__DOCUMENT EXCERPT__
Since March, trillions of dollars of pandemic-related aid has flowed from the federal government to the states. This aid took many forms, including direct add-ons to unemployment payments and grants and loans to businesses. How did they work? Which sectors and occupations took greatest advantage of these? Economists tracked the first round for our region and here’s what we learned from the first rounds of the Paycheck Protection Program (PPP) and extended unemployment benefits.

The PPP provided small businesses forgivable loans to cover up to eight weeks of payroll and other costs. The state’s Department of Employment and Economic Development team analysed the distribution of the first rounds of these loans. From March through the end of June, 4,477 northeastern Minnesota businesses applied for and received PPP loans. Of these, 3,889 loans went to businesses with annual sales under $150,000 in a regional infusion of $138 million. Four of the region’s largest businesses received sums between $5 and $10 million. The region’s largest-employing sectors (health care and social assistance, retail trade, and accommodation and food services) accounted for 46.6 percent of all regional jobs and received only 34.7 percent of PPP loans. The construction industry, with only 8.4 percent of the region’s workers accounted for 25 percent of all loans.

Did the PPP contribute to larger shares of jobs retained? Yes, analysis shows, though unevenly. Health care and social assistance accounted for the largest share of regional jobs retained, over 22 percent. There were 515 loans to food service and lodging firms, industries hard hit by the pandemic. The hospitality sector accounted for 19 percent of jobs retained following PPP infusions, retail trade for 12 percent and construction 10 percent. We don’t yet have analysis on the second half of 2020.

The other substantial pandemic economic initiative is the Federal Pandemic Unemployment Compensation (FPUC) add-on of $600 a week to those receiving unemployment compensation. DEED examined the FPUC’s impact in the northeast region, especially for low-wage workers. He concludes that the extra $600 helped more workers stay at home, lowering their risk of infection and spreading the disease, desirable during the early weeks of pandemic response, when many states, including Minnesota, adopted stay-at-home orders.

__RECORDS__
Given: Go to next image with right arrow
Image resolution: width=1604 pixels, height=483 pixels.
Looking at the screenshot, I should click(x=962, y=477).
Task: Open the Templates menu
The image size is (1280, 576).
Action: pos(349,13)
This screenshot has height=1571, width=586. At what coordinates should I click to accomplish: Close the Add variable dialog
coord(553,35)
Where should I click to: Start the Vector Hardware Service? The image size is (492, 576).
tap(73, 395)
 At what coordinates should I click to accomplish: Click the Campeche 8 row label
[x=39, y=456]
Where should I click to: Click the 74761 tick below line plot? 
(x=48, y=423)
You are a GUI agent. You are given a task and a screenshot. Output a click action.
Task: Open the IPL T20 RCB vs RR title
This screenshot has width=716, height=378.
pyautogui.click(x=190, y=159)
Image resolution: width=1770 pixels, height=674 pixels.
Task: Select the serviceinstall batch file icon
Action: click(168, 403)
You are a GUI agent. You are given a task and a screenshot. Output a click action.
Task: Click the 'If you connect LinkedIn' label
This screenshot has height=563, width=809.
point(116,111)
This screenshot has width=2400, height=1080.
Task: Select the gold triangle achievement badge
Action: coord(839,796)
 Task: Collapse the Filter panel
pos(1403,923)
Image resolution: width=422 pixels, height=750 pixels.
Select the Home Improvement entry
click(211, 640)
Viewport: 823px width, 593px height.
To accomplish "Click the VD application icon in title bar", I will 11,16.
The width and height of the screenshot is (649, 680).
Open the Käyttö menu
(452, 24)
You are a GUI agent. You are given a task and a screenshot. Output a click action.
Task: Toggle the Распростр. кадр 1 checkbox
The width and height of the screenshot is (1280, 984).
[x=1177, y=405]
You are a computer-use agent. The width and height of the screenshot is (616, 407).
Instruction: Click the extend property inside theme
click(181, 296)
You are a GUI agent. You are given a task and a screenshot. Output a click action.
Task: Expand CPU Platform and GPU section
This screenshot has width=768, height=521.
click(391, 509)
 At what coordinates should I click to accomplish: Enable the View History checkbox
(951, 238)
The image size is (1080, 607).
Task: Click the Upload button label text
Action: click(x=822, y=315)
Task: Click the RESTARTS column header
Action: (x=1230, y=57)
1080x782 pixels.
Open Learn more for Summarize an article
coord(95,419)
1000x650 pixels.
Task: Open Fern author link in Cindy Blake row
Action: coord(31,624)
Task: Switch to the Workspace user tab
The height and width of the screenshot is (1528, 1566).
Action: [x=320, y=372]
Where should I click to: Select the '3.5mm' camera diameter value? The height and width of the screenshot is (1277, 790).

__WORK REQUEST__
Continue the piece on pandemic aid in northeastern Minnesota, starting right after its final sentence.

__TASK RESPONSE__
Some analysts worry that the FPUC may be creating a disincentive for people to return to work as businesses reopen, quoting research findings that a significant portion of unemployed workers make more from regular unemployment benefits plus the $600 add-on than they did in the jobs that they were laid off from. Carson Gorecki from DEED notes that the National Bureau of Economic Research found that the median wage replacement rate for U.S. workers with the $600 add-on was 134 percent. Thus, most workers are receiving benefits greater than their pay from their previous jobs, as much as 22 percent higher.

One welcome finding from the data analysts is that the $600 unemployment addition is even more significant for low-wage workers. By comparison, the median food preparation and serving ($11.61/hour) or sales ($12.55/hour) worker would need hourly increases of approximately $9 and $8.75 to match the incomes of their unemployed colleagues. An increase in the federal minimum wage is woefully overdue, and Minnesota’s should be revisited as well.

Gorecki notes that not all low-wage workers benefit from the FPUC. Those workers deemed essential continued to work, often in conditions placing them at higher risk of contracting the virus. Despite the increased risks, there is no similar program or policy to equitably compensate workers providing essential services, such as keeping our grocery stores and critical retail outlets running and safe or taking care of our loved ones.

Gorecki cites the case made by economists Patricia Anderson and Phillip Levine that if wages for essential workers who remain in their positions on the front lines are to be equitable, their hazard pay increases should be commensurate.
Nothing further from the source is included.